Cette violation de la liberté d'association apparaît d'autant plus choquante que le droit d'opposition aux apports des droits de chasse est réservé exclusivement par l'article 3 de la loi [Verdeille] aux propriétaires d'un fonds d'un seul tenant de plus de vingt hectares.
Ainsi, la loi Verdeille établit une discrimination entre les propriétaires, en fonction de leur fortune immobilière, et ce en totale contradiction avec l'article 14 de la Convention (...) alors que le droit de ne pas adhérer aux ACCA devrait être uniformément attribué à tout propriétaire foncier, quelle que soit la superficie de ses terrains.
Il convient néanmoins de rechercher si l'atteinte à l'exercice de la liberté d'association découlant des articles 3 et 4 de la loi Verdeille peut se justifier au regard du paragraphe 2 de l'article 11 de la Convention (...)
Etant nécessairement exclu que la loi Verdeille constitue « dans une société démocratique » une « mesure nécessaire » à la sécurité nationale, à la sûreté publique, à la défense de l'ordre et à la prévention du crime, à la protection de la santé ou de la morale, ladite loi ne peut être estimée compatible avec la Convention (...) que si l'on admet que l'entorse faite à l'exercice de la liberté d'association se justifie par la « protection des droits et libertés d'autrui », seule restriction en l'espèce prévue par l'article 11 précité.
Il faut donc apprécier si la loi Verdeille régissant l'organisation des ACCA dont le but est « en général » – pour l'essentiel soutiennent les demandeurs – « d'assurer une meilleure organisation technique de la chasse pour permettre aux chasseurs un meilleur exercice de ce sport » peut prévaloir sur le droit de ne pas adhérer à une association de chasse.
Force est de constater, en premier lieu, que la loi Verdeille n'apparaît pas une impérieuse nécessité si l'on considère qu'elle n'est appliquée intégralement que dans vingt-huit départements français sur soixante et onze et concerne seulement neuf mille communes en France dont soixante-dix-sept en Dordogne et qu'elle ne dispose pas d'un monopole en matière de protection du gibier et d'indemnisation des dégâts causés par ce dernier.
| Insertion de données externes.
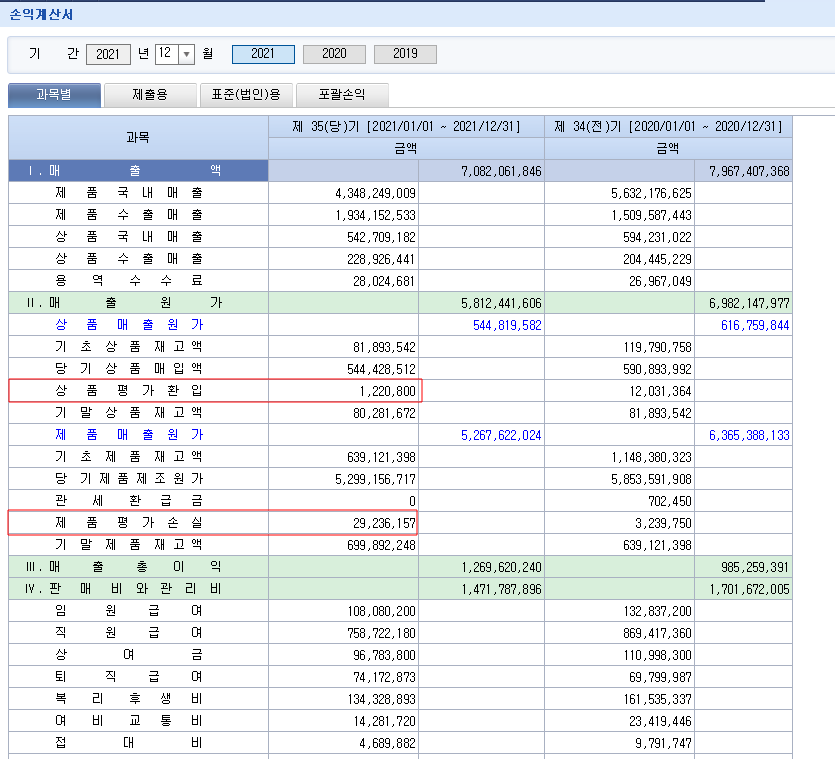
Task: Click the blue 상품매출원가 row label
Action: (x=129, y=325)
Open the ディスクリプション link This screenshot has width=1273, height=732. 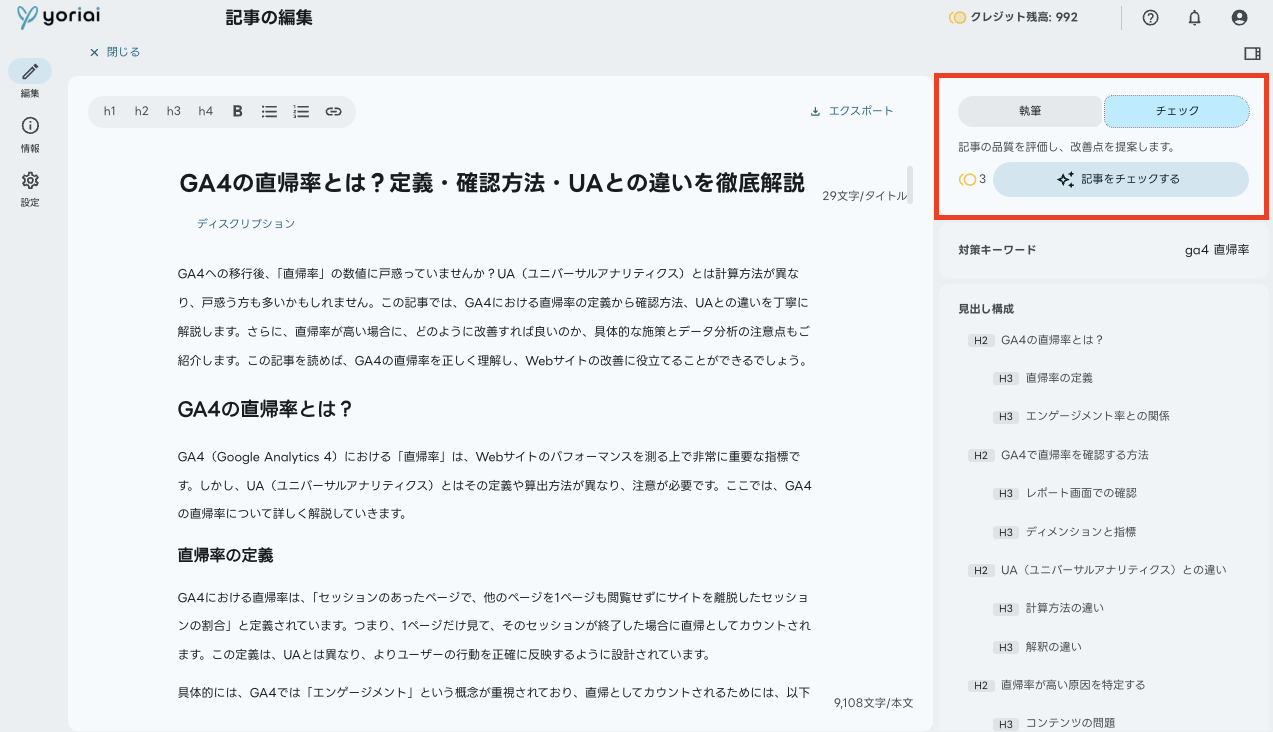point(246,224)
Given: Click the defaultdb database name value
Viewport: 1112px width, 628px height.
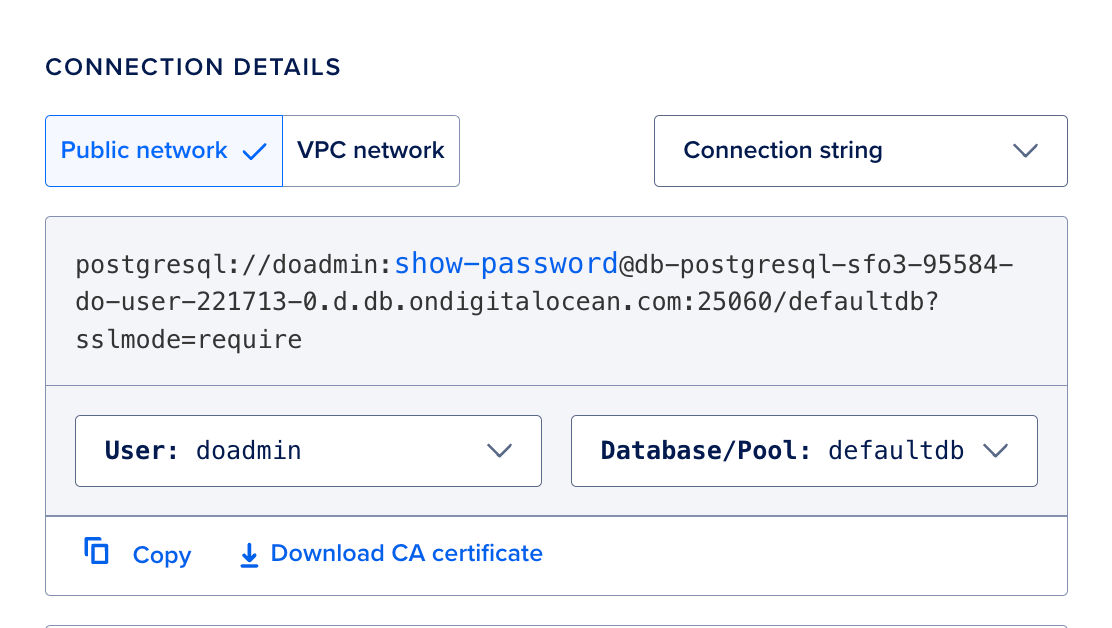Looking at the screenshot, I should coord(893,450).
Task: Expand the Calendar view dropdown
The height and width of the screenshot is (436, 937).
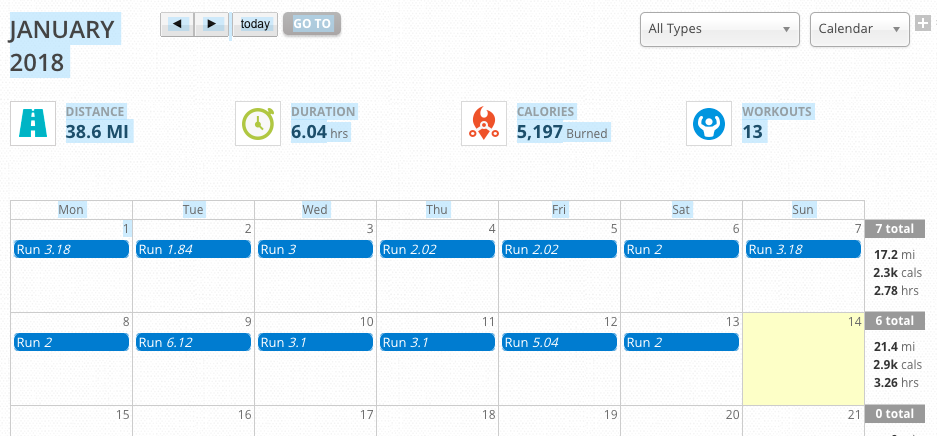Action: [x=859, y=29]
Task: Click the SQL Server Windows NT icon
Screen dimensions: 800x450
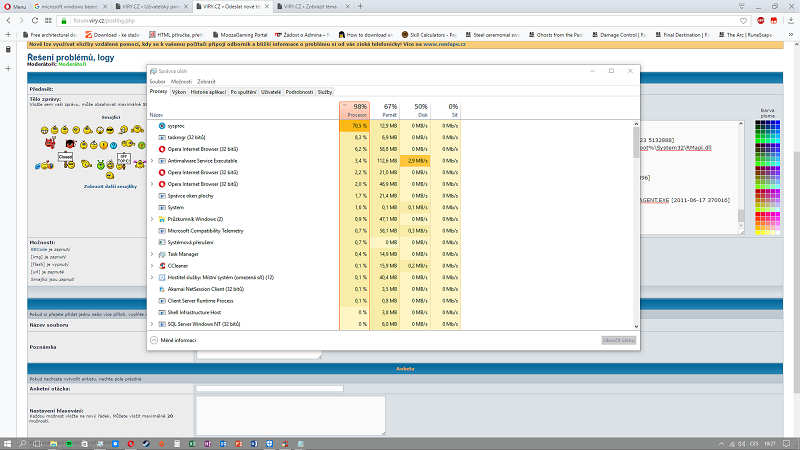Action: [163, 324]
Le droit de chasse n'est pas considéré en second lieu comme l'un de ceux protégés par la Convention (...) (en ce sens Cass. Ch. Crim. 15.12.1987 – GP 1988 page 8).
Par suite, la simple protection de l'exercice d'un sport ne saurait prévaloir sur la liberté fondamentale d'adhérer ou non à une association. En contraignant des propriétaires fonciers à devenir membres d'ACCA, au mépris comme en l'espèce de l'éthique et de la conscience personnelle desdits membres, la loi Verdeille conduit à infliger à ces particuliers des torts disproportionnés au but poursuivi, à savoir la satisfaction égoïste d'une activité de loisir et l'organisation de cette activité.
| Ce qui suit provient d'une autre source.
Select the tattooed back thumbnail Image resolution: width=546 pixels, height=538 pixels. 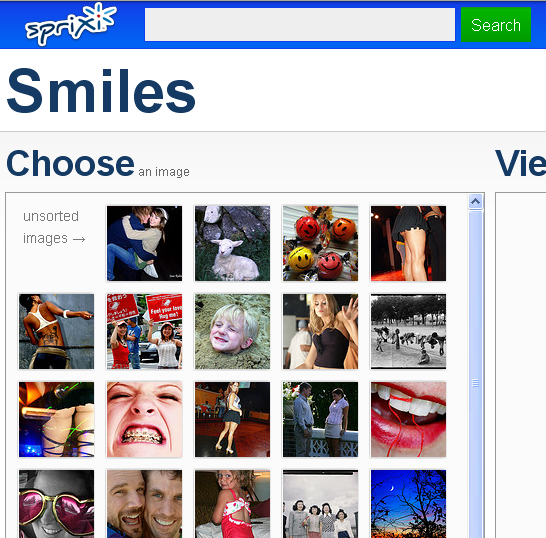click(x=56, y=332)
Il y a donc lieu de dire que les articles 3 et 4 de la loi [Verdeille] ne respectent pas les dispositions impératives de la Convention (...) en ses articles 11, 9, 10 et 14.
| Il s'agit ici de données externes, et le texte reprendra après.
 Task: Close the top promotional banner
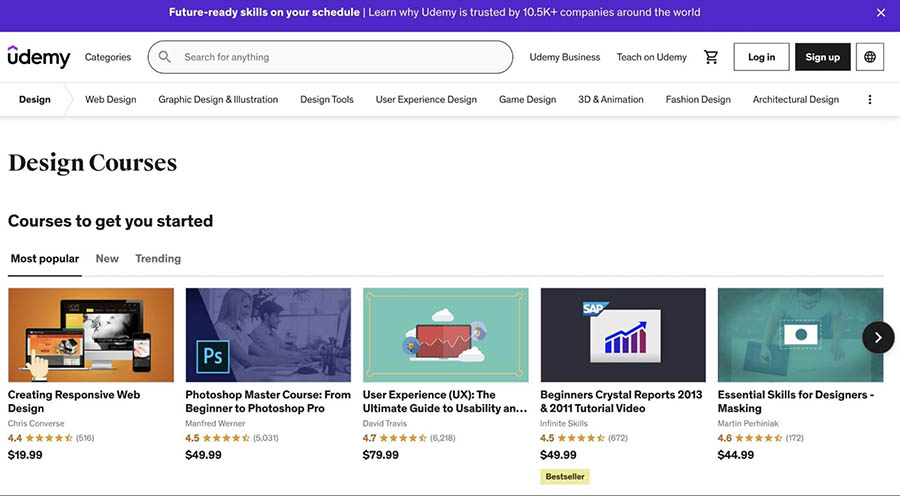coord(880,13)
En conséquence, les demandeurs sont fondés désormais à dénier leur qualité de membres des ACCA concernées et d'apposer sur leurs propriétés des panneaux de leur choix dans les limites de l'ordre public et des bonnes mœurs. »
2. La procédure devant la cour d'appel de Bordeaux
21.  Le 23 décembre 1988, les ACCA de Tourtoirac et Chourgnac-d'Ans interjetèrent appel devant la cour d'appel de Bordeaux.
Le 18 avril 1991, ladite cour réforma en toutes ses dispositions le jugement du 13 décembre 1988 par un arrêt ainsi motivé :
« Il est certain qu'en recherchant l'exploitation rationnelle du droit de chasse par la mise en commun des droits individuels sur des territoires d'une superficie inférieure à un minimum réglementaire, la loi [Verdeille] a constitué une dérogation importante au principe posé par les dispositions de l'article 365 du code rural que « nul n'a [la faculté] de chasser sur la propriété d'autrui sans le consentement de son propriétaire ou de ses ayants droit » ; de la sorte cependant, le droit de chasse, attribut du droit de propriété, a été détaché de celui-ci pour qu'il puisse en être fait un usage conforme à l'intérêt général, tel qu'il est défini à l'article 1 de la loi, qui précise que les [ACCA], ainsi investies de prérogatives de puissance publique, « ont pour but de favoriser sur leur territoire le développement du gibier et la destruction des animaux nuisibles, la répression du braconnage, l'éducation cynégétique de leurs membres dans le respect des propriétés et des récoltes et, en général, d'assurer une meilleure organisation technique de la chasse pour permettre aux chasseurs un meilleur exercice de ce sport ».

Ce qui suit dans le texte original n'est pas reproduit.